Short-term planning of liquefied natural gas deliveries

• Published in: Transportation research. Part C, Emerging technologies Vol. 90; pp. 393 - 410
• Main Authors: Msakni, Mohamed Kais, Haouari, Mohamed
• Format: Journal Article
• Language: English
• Published: Elsevier Ltd 01.05.2018
• Subjects: Column generation; LNG supply chain; Maritime transportation; Short-term planning; Variable-neighborhood search heuristic; Variable-neighborhood search heuristic; Short-term planning; Column generation; Maritime transportation; LNG supply chain
• ISSN: 0968-090X; 1879-2359
• DOI: 10.1016/j.trc.2018.03.013

•The short-term planning problem for an LNG producer is investigated.•The problem is modeled using a time-space graph.•A compact formulation is proposed and a variable-neighborhood search is derived.•A tight upper bound using a column generation is developed.•Computational study is carried out on a set of instances based on real data.

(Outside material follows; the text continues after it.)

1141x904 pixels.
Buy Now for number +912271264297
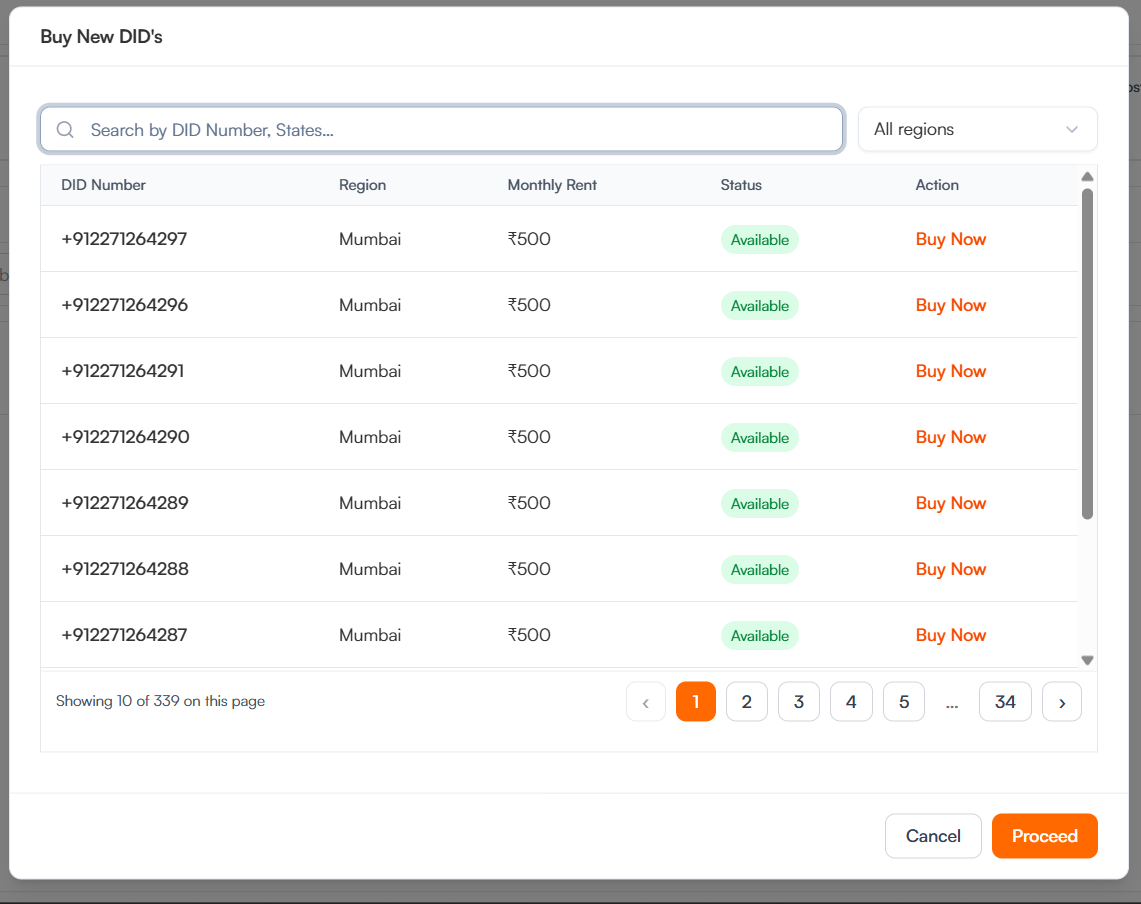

The ability of a supplier of liquefied natural gas (LNG) to deliver cargoes at desired times, while effectively managing a fleet of cryogenic vessels can significantly impact its profits. We investigate in this paper an LNG short-term delivery planning problem by considering mandatory cargoes as well as optional cargoes to select, along with the scheduling of a heterogeneous vessel fleet with controllable cruising speeds. Several technical constraints are accommodated including time windows, berth availability, bunkering restrictions, inventory, liquefaction terminal storage capacity, maximum waiting time, and planned maintenance restrictions. The objective is to maximize the net profit. We propose a mixed-integer programming formulation that includes a polynomial number of variables and constraints and accommodates all of the problem features. Also, we describe an optimization-based variable neighborhood search procedure that embeds the proposed compact formulation. To assess the quality of the generated solutions, we propose a second valid formulation with an exponential number of decision variables and we solve its linear programming relaxation using column generation. We provide the results of extensive computational results that were carried out on a set of large-scale set of realistic instances, with up to 62 vessels and 160 cargoes, provided by a major LNG producer. These results provide evidence that the proposed improvement procedure yields high-quality solutions.